— Begin —

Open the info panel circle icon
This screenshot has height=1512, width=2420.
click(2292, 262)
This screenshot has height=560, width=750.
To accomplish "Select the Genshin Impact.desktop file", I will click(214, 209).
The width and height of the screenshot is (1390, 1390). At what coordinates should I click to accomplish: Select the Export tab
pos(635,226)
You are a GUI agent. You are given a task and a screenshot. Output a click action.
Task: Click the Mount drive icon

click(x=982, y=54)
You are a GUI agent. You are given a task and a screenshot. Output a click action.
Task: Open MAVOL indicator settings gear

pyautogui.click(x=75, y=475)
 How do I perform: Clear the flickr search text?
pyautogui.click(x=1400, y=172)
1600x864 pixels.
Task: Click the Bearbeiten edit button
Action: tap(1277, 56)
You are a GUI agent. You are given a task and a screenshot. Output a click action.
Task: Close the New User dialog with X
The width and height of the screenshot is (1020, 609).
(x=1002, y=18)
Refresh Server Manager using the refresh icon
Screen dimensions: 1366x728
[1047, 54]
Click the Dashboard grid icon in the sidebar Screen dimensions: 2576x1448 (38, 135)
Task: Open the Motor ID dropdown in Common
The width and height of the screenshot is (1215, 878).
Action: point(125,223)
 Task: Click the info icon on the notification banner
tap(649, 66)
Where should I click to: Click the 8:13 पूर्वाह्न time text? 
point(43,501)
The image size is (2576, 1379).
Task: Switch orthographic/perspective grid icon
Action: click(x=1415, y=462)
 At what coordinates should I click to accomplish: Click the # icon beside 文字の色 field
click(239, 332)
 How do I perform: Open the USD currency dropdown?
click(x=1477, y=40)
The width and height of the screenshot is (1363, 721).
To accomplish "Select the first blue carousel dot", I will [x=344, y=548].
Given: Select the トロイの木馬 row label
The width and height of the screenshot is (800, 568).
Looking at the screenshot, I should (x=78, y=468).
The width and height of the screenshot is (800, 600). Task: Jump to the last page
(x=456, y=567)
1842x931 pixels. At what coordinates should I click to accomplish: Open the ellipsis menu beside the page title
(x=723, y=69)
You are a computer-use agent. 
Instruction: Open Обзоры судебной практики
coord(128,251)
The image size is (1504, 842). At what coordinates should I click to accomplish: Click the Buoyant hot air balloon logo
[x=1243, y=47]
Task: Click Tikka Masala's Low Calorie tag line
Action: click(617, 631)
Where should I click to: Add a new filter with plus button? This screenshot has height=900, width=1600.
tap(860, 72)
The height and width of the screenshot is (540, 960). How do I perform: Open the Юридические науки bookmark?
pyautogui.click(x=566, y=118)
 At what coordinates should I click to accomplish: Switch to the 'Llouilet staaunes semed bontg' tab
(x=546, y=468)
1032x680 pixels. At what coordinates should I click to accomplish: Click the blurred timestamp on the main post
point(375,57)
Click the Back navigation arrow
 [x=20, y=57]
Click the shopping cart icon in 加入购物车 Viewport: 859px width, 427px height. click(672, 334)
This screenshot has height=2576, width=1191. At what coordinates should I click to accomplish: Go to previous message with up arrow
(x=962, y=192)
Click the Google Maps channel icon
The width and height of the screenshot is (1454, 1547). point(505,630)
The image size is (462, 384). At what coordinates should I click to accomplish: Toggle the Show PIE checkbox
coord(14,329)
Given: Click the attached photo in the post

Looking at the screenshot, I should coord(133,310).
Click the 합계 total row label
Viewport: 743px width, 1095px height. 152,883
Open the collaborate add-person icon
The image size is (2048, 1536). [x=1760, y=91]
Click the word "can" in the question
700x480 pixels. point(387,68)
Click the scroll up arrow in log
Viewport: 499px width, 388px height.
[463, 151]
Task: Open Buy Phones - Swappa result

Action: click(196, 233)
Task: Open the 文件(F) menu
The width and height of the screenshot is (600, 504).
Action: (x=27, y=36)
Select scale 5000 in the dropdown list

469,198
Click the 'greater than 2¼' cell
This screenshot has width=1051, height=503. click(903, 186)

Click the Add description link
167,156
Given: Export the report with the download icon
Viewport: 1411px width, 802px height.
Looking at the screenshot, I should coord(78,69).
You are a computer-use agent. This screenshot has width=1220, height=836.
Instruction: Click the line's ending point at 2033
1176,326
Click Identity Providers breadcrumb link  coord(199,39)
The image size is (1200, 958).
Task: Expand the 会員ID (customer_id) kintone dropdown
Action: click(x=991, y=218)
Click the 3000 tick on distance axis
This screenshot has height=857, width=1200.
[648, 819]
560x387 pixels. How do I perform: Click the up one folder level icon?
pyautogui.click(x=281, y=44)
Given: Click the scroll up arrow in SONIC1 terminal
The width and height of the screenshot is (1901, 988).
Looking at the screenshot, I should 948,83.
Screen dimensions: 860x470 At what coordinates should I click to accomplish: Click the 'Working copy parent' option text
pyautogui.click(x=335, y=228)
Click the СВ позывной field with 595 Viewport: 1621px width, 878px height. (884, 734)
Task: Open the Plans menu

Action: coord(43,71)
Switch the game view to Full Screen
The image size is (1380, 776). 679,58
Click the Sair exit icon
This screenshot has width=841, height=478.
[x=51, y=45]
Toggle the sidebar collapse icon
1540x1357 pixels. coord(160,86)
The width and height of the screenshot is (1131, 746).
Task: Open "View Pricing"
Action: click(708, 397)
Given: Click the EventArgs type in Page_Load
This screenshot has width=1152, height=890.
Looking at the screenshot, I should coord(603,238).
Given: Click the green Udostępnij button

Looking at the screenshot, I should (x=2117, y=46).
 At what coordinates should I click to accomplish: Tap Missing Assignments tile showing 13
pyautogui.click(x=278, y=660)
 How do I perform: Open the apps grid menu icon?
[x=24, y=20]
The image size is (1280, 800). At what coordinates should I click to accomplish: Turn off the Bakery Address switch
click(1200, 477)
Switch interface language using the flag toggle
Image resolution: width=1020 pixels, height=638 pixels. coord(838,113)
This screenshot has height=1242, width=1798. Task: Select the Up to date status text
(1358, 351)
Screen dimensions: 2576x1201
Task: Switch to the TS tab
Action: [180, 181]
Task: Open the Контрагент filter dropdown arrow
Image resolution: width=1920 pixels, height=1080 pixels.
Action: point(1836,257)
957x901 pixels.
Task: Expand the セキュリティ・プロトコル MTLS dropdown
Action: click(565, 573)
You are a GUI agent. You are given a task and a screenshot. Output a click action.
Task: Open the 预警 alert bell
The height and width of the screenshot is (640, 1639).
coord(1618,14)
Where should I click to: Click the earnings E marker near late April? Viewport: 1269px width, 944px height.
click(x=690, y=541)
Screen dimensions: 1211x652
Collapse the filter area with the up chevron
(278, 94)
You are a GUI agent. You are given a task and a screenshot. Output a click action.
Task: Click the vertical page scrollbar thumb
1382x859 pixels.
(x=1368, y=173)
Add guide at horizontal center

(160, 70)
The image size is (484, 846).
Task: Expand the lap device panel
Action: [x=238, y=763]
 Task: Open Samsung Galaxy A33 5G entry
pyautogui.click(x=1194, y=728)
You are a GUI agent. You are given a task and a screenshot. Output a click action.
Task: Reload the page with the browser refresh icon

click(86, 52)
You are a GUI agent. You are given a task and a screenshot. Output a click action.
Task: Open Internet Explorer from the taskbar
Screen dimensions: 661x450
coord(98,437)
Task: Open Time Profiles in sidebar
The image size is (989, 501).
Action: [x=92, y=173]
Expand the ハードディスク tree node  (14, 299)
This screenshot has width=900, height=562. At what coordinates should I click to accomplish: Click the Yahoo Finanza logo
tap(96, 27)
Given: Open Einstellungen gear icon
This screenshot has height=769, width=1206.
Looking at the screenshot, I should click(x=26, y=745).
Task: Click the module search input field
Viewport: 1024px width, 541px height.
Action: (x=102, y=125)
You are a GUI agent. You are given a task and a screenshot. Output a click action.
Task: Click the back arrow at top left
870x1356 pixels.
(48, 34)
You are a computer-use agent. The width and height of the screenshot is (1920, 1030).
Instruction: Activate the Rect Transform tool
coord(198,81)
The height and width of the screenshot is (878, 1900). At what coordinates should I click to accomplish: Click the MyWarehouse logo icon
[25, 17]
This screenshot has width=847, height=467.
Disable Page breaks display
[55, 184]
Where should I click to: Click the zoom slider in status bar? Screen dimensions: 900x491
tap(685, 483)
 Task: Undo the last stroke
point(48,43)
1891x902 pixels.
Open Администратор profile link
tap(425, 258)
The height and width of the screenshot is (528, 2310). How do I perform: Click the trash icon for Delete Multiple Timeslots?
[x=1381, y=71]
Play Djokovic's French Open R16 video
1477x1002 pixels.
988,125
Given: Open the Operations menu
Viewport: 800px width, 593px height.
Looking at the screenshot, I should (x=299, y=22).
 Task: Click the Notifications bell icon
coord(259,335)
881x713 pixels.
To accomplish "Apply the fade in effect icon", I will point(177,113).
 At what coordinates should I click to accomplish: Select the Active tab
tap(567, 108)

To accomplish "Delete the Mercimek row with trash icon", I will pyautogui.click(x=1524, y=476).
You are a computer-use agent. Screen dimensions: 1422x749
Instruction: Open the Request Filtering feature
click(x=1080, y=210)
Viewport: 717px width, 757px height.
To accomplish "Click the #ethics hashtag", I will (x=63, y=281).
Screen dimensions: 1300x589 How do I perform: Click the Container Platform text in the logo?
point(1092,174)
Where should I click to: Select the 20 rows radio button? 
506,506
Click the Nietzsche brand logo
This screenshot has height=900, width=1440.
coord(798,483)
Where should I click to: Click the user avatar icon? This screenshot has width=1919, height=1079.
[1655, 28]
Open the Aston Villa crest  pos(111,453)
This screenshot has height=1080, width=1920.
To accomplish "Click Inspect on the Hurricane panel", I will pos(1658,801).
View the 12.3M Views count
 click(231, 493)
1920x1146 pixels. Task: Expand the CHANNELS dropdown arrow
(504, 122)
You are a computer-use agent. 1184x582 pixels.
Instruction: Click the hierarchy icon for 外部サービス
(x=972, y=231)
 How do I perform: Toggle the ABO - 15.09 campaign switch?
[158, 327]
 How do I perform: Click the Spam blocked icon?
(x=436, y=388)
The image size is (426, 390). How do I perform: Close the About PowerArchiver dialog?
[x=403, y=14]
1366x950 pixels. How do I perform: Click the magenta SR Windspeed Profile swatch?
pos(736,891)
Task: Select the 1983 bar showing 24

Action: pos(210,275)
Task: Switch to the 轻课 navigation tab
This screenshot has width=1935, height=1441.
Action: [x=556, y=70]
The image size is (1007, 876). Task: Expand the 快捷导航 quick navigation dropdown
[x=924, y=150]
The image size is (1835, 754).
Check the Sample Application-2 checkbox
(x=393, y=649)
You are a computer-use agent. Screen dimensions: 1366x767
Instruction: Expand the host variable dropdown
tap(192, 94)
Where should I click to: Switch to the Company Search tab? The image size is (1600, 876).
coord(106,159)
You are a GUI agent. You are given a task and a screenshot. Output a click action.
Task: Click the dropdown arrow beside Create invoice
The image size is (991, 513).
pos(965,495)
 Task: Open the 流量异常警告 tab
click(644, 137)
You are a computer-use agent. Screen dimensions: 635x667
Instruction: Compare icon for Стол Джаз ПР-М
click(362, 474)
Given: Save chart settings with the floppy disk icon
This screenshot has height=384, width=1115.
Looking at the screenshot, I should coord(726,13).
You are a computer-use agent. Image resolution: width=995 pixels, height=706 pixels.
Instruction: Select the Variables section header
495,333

— End —

● **Exercise task**: Can you rewrite the lines from the first one through the line containing "click(x=982, y=54)", changing "Export tab" to "Import tab" and leaving all else the same?

● **Output**:
Open the info panel circle icon
This screenshot has height=1512, width=2420.
click(2292, 262)
This screenshot has height=560, width=750.
To accomplish "Select the Genshin Impact.desktop file", I will click(214, 209).
The width and height of the screenshot is (1390, 1390). At what coordinates should I click to accomplish: Select the Import tab
pos(635,226)
You are a GUI agent. You are given a task and a screenshot. Output a click action.
Task: Click the Mount drive icon

click(x=982, y=54)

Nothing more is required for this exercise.